» Work instruction
What is needed is a copy of each line in the listing below that contains "dimensions".

» Material provided
++++++

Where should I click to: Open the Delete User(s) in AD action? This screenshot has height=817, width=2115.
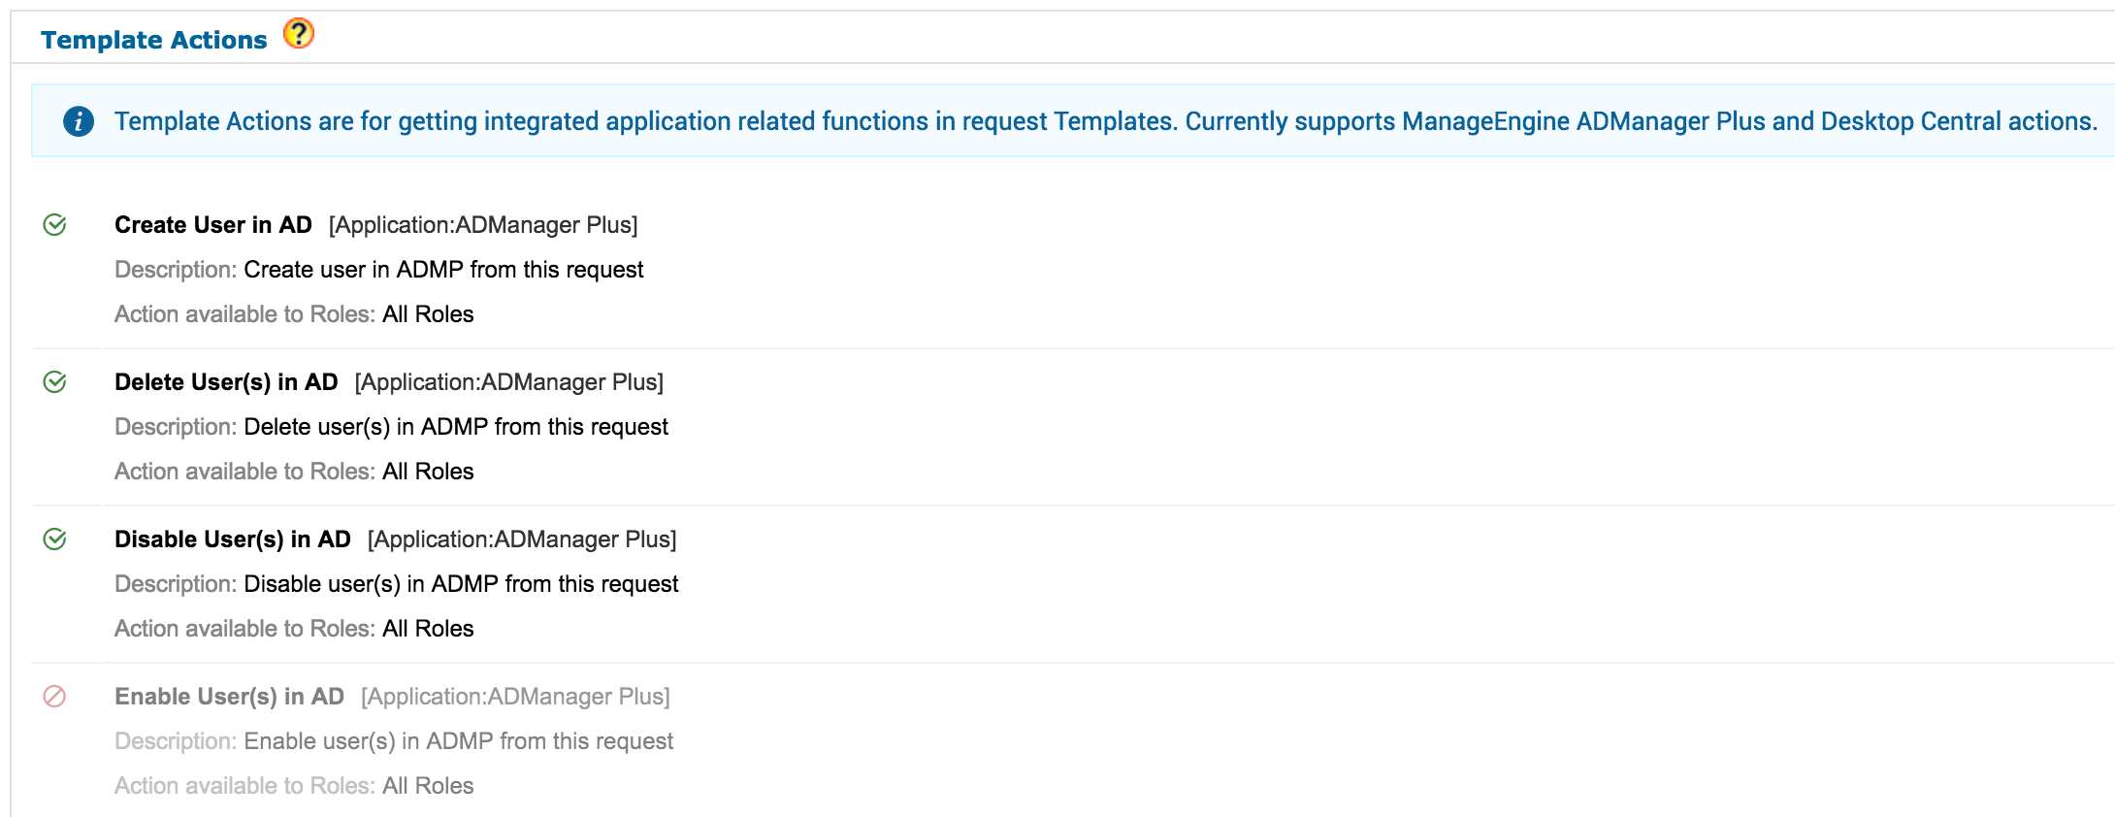tap(226, 382)

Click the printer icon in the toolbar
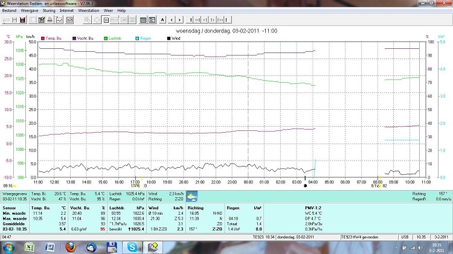pos(48,19)
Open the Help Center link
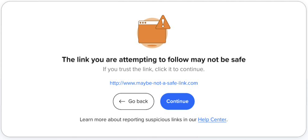308x140 pixels. pos(212,119)
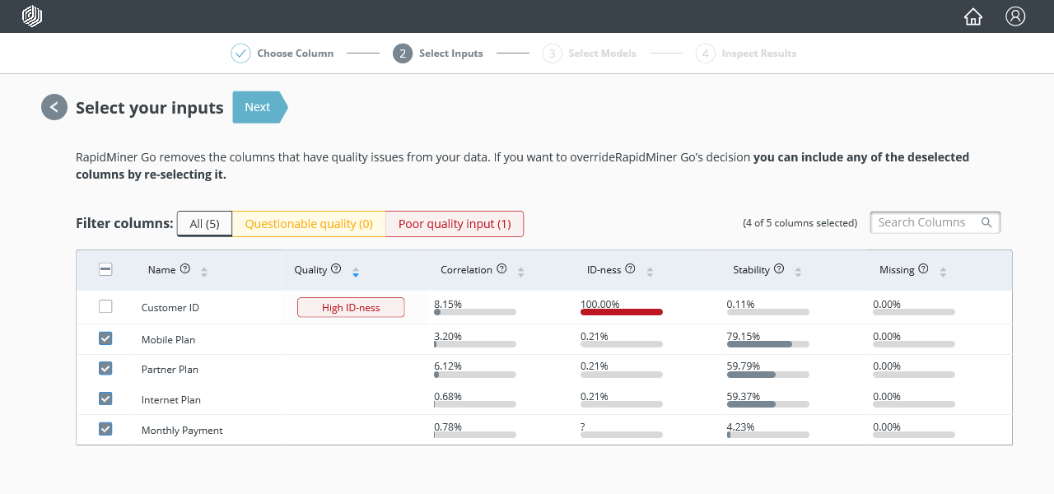
Task: Sort using the Quality column arrows
Action: pyautogui.click(x=356, y=271)
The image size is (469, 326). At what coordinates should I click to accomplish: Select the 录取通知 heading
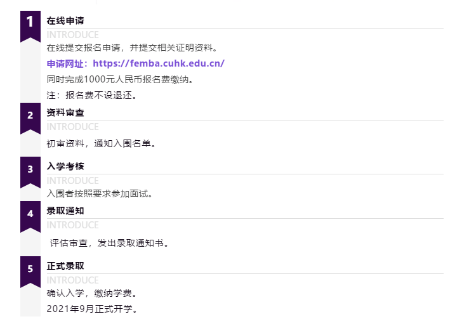65,211
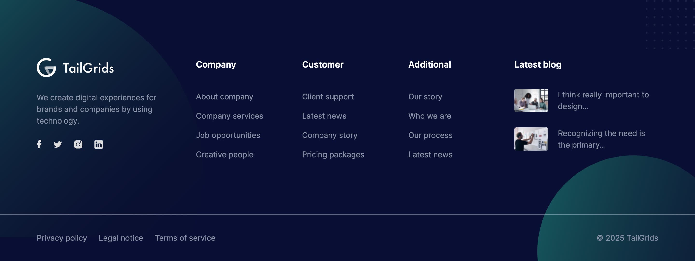Navigate to Client support page

point(328,96)
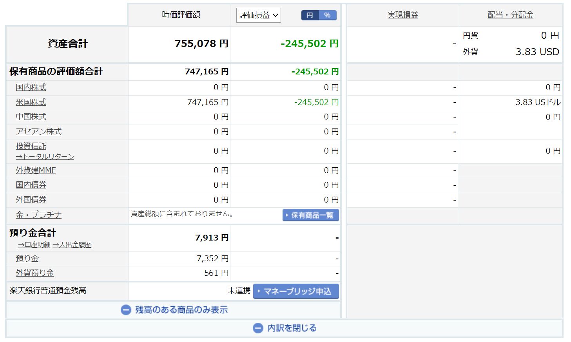Select the アセアン株式 link

click(x=38, y=132)
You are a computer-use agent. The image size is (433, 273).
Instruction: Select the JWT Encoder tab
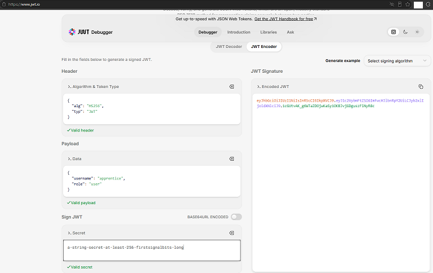point(264,46)
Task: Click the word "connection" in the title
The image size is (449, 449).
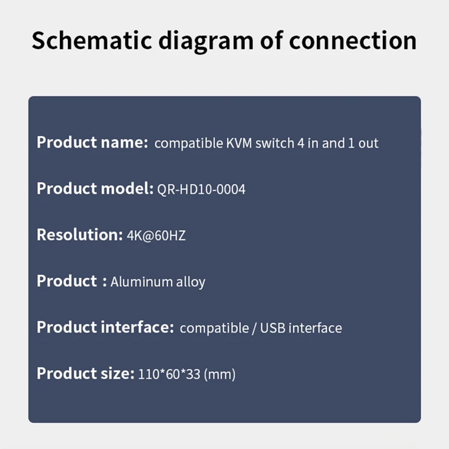Action: (353, 42)
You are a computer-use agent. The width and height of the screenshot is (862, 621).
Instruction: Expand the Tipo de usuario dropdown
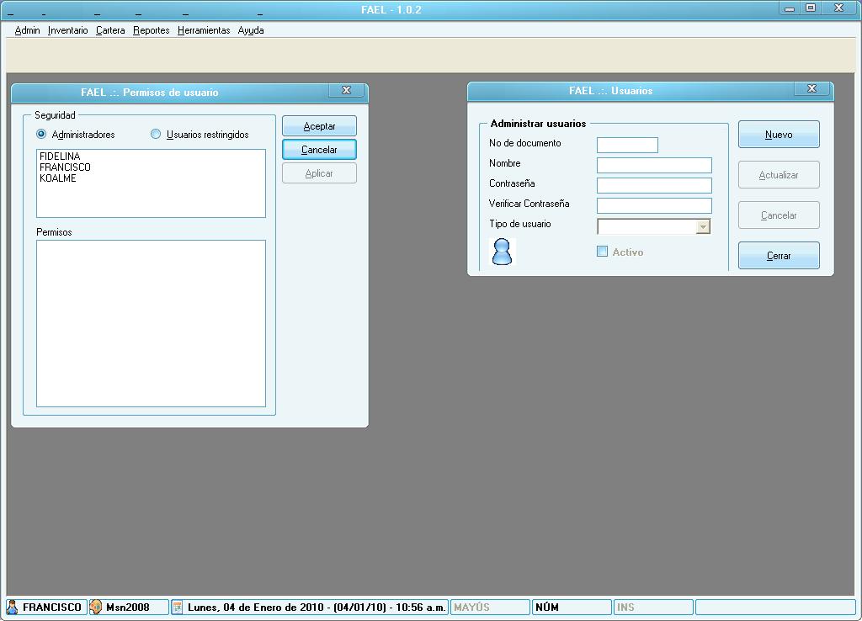tap(703, 226)
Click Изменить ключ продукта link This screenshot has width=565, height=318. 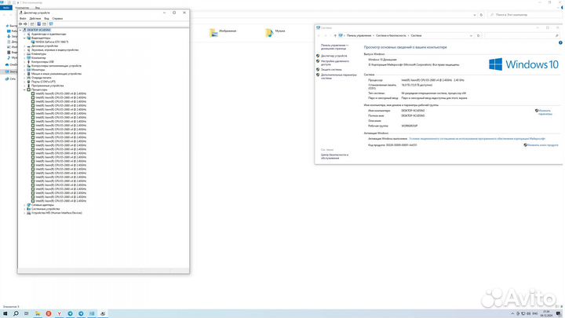coord(543,144)
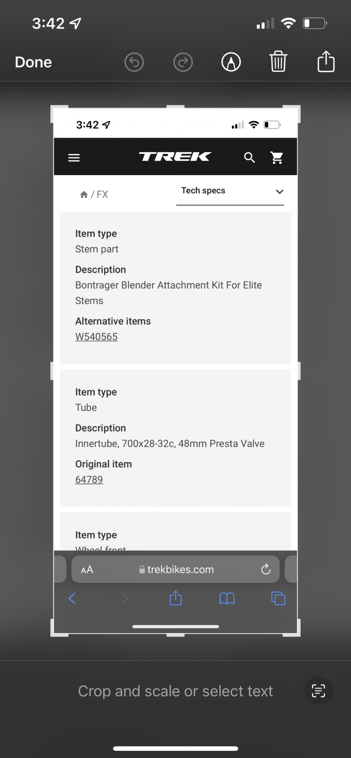This screenshot has height=758, width=351.
Task: Open the Markup pen tool
Action: tap(231, 62)
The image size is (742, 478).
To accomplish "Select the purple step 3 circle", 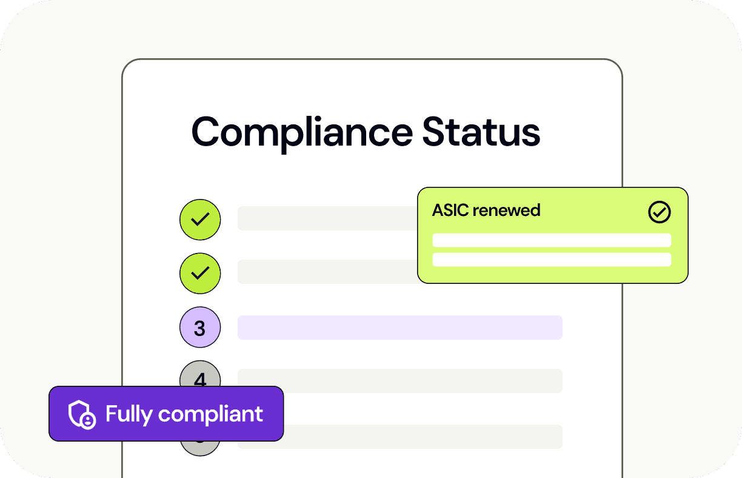I will point(200,328).
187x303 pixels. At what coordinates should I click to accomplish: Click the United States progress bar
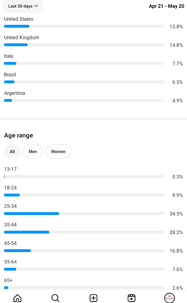pyautogui.click(x=84, y=26)
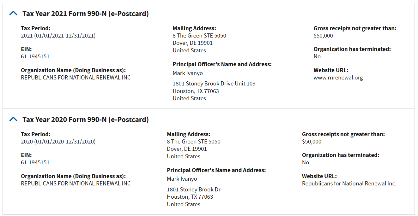Viewport: 418px width, 216px height.
Task: Collapse the Tax Year 2021 chevron arrow
Action: click(13, 13)
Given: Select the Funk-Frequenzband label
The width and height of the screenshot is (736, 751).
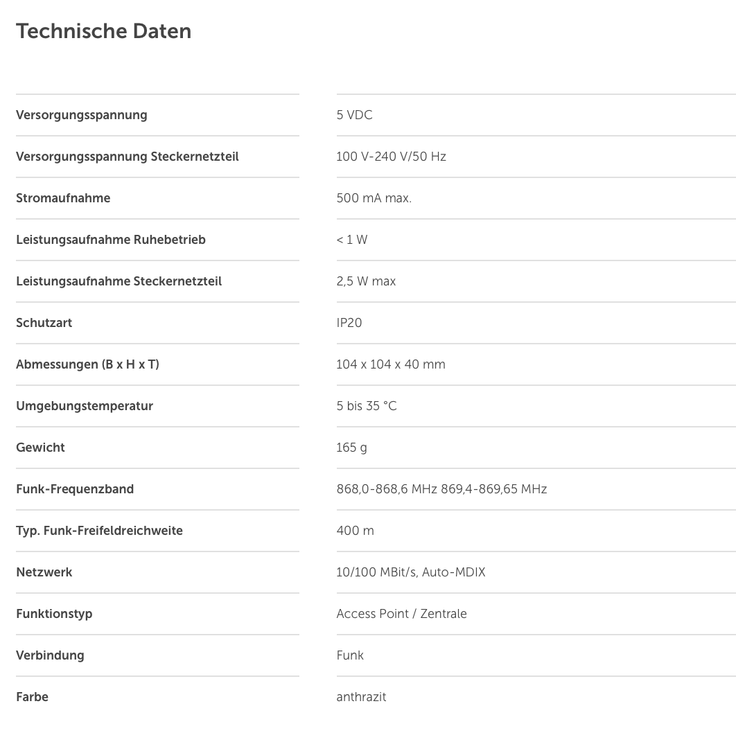Looking at the screenshot, I should pyautogui.click(x=75, y=489).
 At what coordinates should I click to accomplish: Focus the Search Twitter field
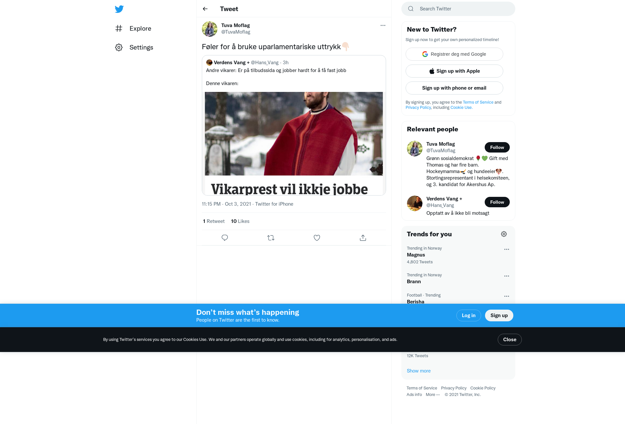point(458,9)
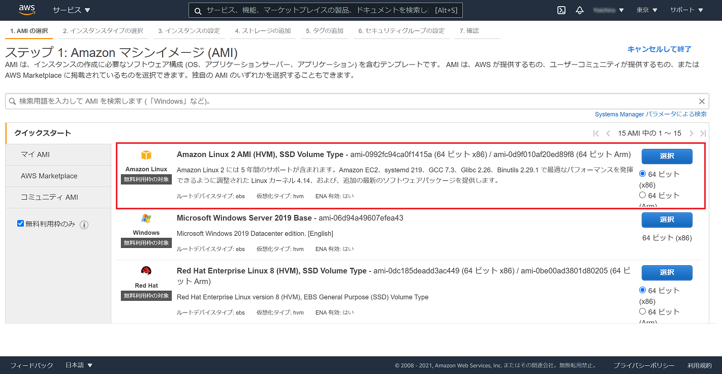Select 64 ビット (Arm) for Amazon Linux 2
The width and height of the screenshot is (722, 374).
click(x=642, y=195)
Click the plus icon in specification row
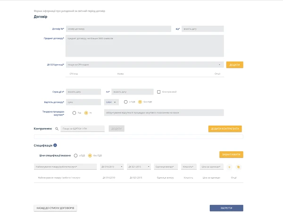The height and width of the screenshot is (224, 283). pyautogui.click(x=230, y=167)
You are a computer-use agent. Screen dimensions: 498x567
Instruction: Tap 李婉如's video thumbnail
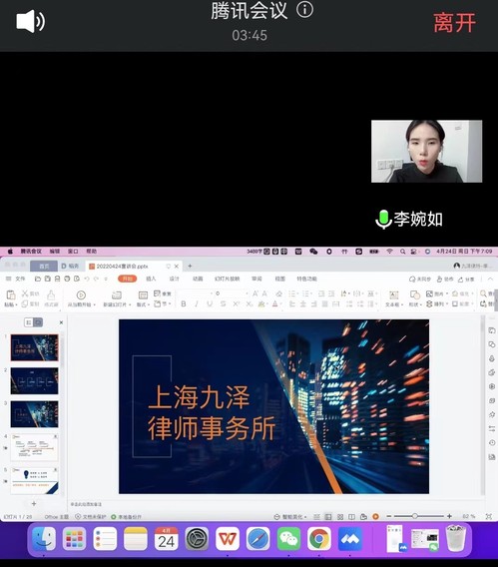[426, 151]
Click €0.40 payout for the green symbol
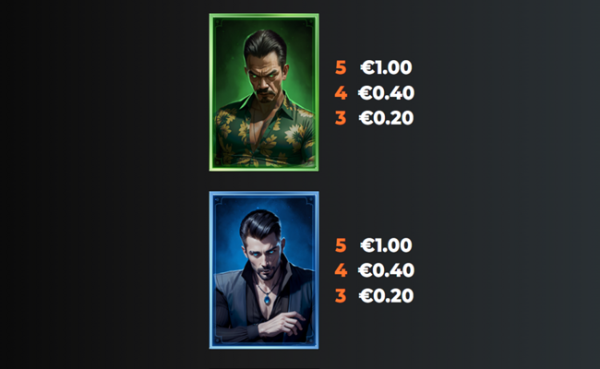The width and height of the screenshot is (600, 369). click(386, 93)
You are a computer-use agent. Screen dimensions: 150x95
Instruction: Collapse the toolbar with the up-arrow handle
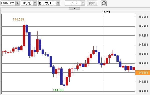point(74,9)
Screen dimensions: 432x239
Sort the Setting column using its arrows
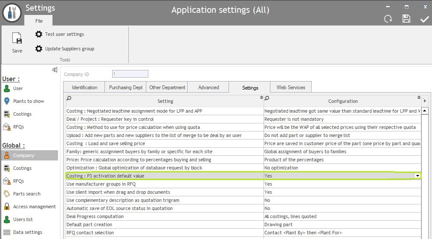(261, 98)
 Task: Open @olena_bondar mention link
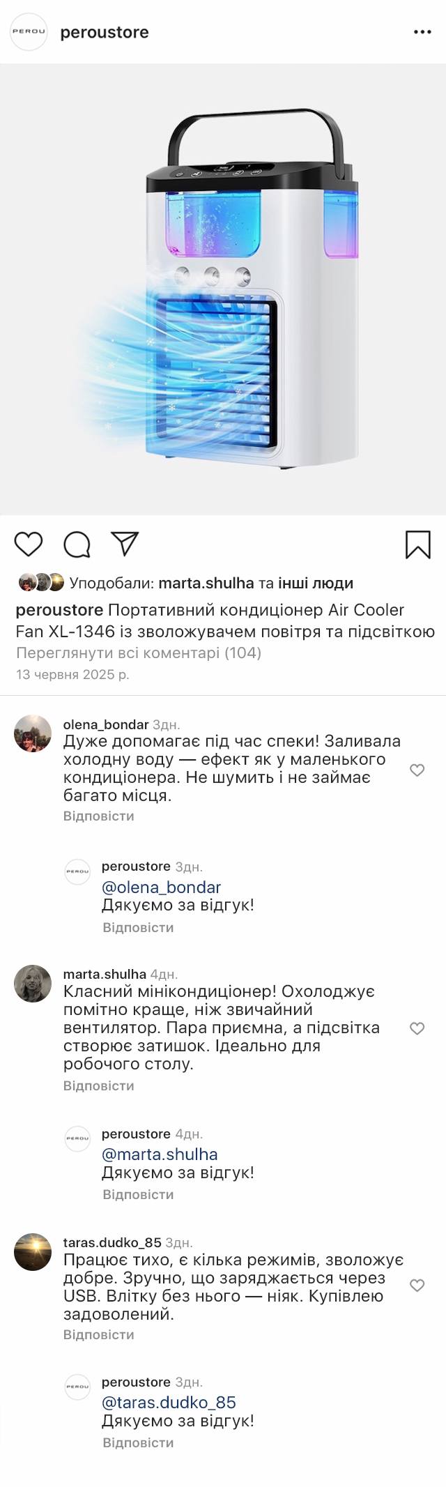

++++++

» Exercise result
You are a computer-use agent. Screen dimensions: 498x567
You are a computer-use agent. Screen dimensions: 150x95
Screen dimensions: 432x239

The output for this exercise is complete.